Voting April 12 on directing the town’s attorney to file the lawsuit were Queen Creek Mayor Gail Barney, Vice Mayor Emilena Turley and council members Jake Hoffman, Mr. Benning, Julia Wheatley and Jeff Brown. Council member Dawn Oliphant was absent.

Following the close of the meeting, San Tan Valley resident Rebecca Thuer approached the dais and thanked council members.

Ms. Thuer, a member of the political action committee STV Citizens for Responsible Growth, said she is in favor of incorporation, but not such a wide area or encompassing her home near Octotillo and Ironwood roads.

“The research we’ve been doing with this map: it’s illegal; the big, gigantic 70 square miles on a budget of $35 million,” she said.

“We’ve been fighting this, every angle we can, trying to get information, trying to find out what they’re doing,” Ms. Thuer said.

“We’re for incorporation, just not this incorporation,” she said.

The meeting at the Queen Creek Town Council Community Chambers, 20727 E. Civic Parkway, began at 4:30 p.m. with four of the council. Mayor Barney and council members Mr. Benning, Ms. Wheatley and Mr. Brown voted to go into a closed-door executive session, not open to the public, which was to be held in the Ironwood Conference Room in the Community Chambers Building.

In the executive session the council was to consult with the town’s attorney for legal advice, to consider the town’s position and instruct its attorneys regarding a potential lawsuit related to the incorporation petitions filed by the San Tan Valley Committee. The town’s attorney, Scott Holcomb, spoke to them by phone.

About 5 p.m. the six council members entered the community chambers to discuss and vote on the lawsuit. Only council member Hoffman in the public meeting explained how he would vote.

“I loathe having to make this decision…. We all have stood in support of self-determination for San Tan Valley. We believe that you have the right, that San Tan Valley has the right to create its own destiny,” Councilman Hoffman said prior to the vote.

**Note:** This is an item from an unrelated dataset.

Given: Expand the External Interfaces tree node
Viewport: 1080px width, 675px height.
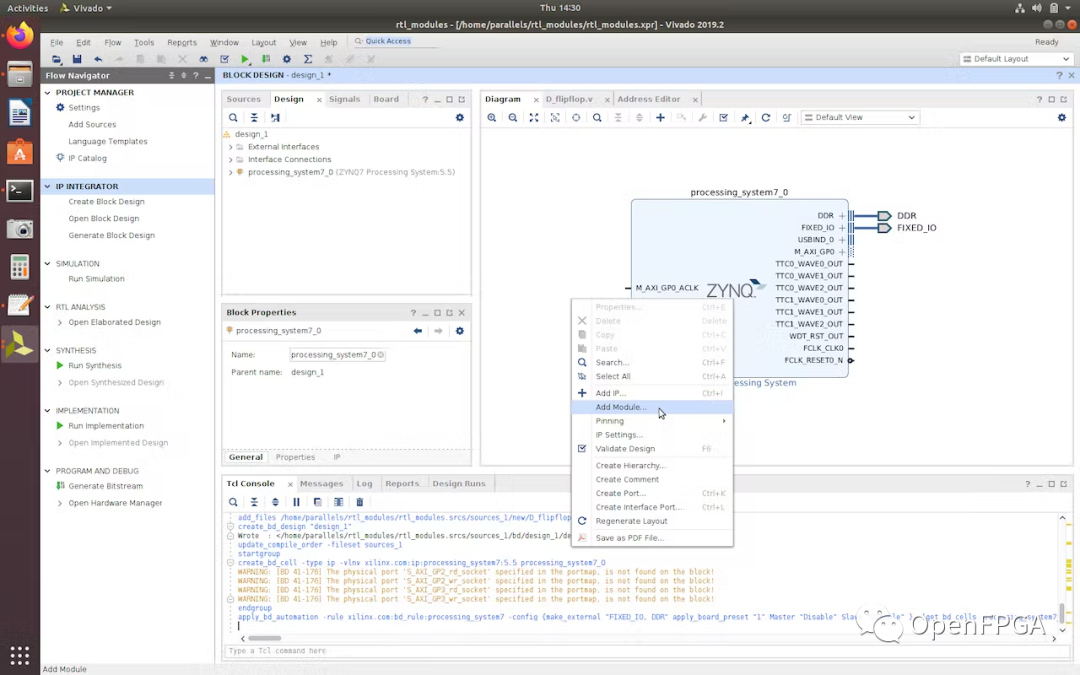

“The reason why I am going to ultimately vote in favor of this motion is because there are individuals within that area – there are individuals in communities over there – that have said ‘we want self-determination. We want the same right that the rest of San Tan Valley has. We just don’t want or might like another option. We like to have our choice,’” he said.

“We’ve been approached. If I’m going to stand strong as a proponent of self-determination of the folks of San Tan Valley, that also means I need to stand strong for the smaller minority within that community that wants to self-determine somewhere else,” Councilman Hoffman said.

“I would have stated something extremely similar to Jake,” Vice Mayor Turley said after the meeting.

“The reality is, the most important thing to us is self-determination. We want to support that. We want the people to be able to choose whether they want to be in San Tan or whether they want to be in Queen Creek. By so doing, we are going to protect the rights of those people to choose,” she said.

“It is consistent with our position from day one,” Mayor Barney said after the meeting.

“We still think they have self-determination but we have to protect Queen Creek at the same time as far as our planning areas, in our opinion,” he said.

The lawsuit paperwork he had was not yet public record and was to be filed in the Superior Court of the state of Arizona, Mayor Barney said after the meeting.